The numbers are in for Q4 2024, and they tell a story of an Indian AI ecosystem that has reached a new level of maturity. Thirty-four deals totalling Rs 3,100 crore closed in the final quarter of the year — a record for any single quarter in Indian AI history, and a sign that the ecosystem has moved beyond the early-adopter phase into something more substantial.
The Headline Numbers
Rs 3,100 crore across 34 deals works out to an average deal size of approximately Rs 91 crore — significantly higher than the Rs 45 crore average for Q4 2023. This increase in average deal size reflects the maturation of the ecosystem: more companies have reached the stage where they can absorb and deploy larger amounts of capital effectively, and more investors are willing to write larger cheques for companies that have demonstrated product-market fit.
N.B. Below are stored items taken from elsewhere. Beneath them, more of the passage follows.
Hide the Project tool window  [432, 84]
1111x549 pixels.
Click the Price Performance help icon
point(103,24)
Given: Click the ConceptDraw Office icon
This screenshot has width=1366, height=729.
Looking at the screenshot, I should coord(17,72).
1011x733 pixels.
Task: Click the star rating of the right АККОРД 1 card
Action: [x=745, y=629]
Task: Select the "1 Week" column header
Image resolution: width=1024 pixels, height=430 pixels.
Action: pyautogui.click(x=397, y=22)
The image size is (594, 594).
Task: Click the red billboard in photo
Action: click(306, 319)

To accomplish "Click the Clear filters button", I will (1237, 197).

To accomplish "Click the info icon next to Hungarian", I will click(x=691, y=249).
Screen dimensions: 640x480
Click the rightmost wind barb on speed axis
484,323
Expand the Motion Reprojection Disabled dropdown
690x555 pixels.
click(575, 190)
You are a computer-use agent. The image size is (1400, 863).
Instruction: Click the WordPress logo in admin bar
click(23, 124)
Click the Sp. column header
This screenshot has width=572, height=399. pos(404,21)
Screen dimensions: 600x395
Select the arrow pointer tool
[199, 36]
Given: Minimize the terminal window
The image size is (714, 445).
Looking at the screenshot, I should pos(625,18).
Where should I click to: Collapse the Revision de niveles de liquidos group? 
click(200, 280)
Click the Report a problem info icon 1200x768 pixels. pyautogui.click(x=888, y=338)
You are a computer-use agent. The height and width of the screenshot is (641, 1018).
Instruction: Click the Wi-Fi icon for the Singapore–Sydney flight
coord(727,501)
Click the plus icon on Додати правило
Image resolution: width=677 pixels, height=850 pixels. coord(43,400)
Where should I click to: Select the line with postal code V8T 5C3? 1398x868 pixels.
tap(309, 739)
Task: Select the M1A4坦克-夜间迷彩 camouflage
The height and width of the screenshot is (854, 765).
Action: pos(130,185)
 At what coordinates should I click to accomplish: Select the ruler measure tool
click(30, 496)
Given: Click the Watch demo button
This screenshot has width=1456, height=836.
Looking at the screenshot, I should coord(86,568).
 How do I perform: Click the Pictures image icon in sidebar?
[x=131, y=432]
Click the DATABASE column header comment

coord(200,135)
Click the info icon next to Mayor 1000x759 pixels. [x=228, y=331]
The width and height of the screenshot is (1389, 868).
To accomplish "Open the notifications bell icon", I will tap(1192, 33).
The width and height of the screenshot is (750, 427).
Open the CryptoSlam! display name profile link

The largest single deal of the quarter was Krutrim's $50 million round, which valued the company at $1 billion and made it India's first AI unicorn. The second largest was Sarvam AI's Series A, which closed at Rs 415 crore. Together, these two deals accounted for approximately 40 percent of the quarter's total funding.
Sector Breakdown
Large language models and foundation model companies attracted the most capital in Q4, accounting for approximately 45 percent of total funding. Healthcare AI was the second largest sector, with Rs 420 crore across eight deals. The deals ranged from early-stage seed rounds for diagnostic AI startups to a significant growth round for a company providing AI-powered clinical decision support to hospitals. FinTech AI attracted Rs 380 crore across six deals, with credit scoring and fraud detection attracting the most interest.
Geographic Distribution
Bengaluru remained the dominant hub for Indian AI investment, attracting approximately 55 percent of total funding. Hyderabad was second with 20 percent, reflecting the growing strength of the AI ecosystem in Telangana. Mumbai attracted 15 percent, primarily through fintech AI deals. Delhi and the NCR region accounted for the remaining 10 percent. The geographic concentration in Bengaluru and Hyderabad is not surprising — these cities have the talent density, the research institutions, and the startup culture needed to support a thriving AI ecosystem.
What Q1 2025 Looks Like
The early weeks of 2025 suggest that the momentum from Q4 2024 is continuing. Several large deals are expected to close in Q1, including growth rounds for companies in the healthcare and agriculture sectors. The pipeline of early-stage companies raising seed rounds is also strong, suggesting that the next generation of Indian AI companies is already being built. The key risk to watch is the global macroeconomic environment — but the strength of the Q4 2024 numbers suggests that the foundation is solid.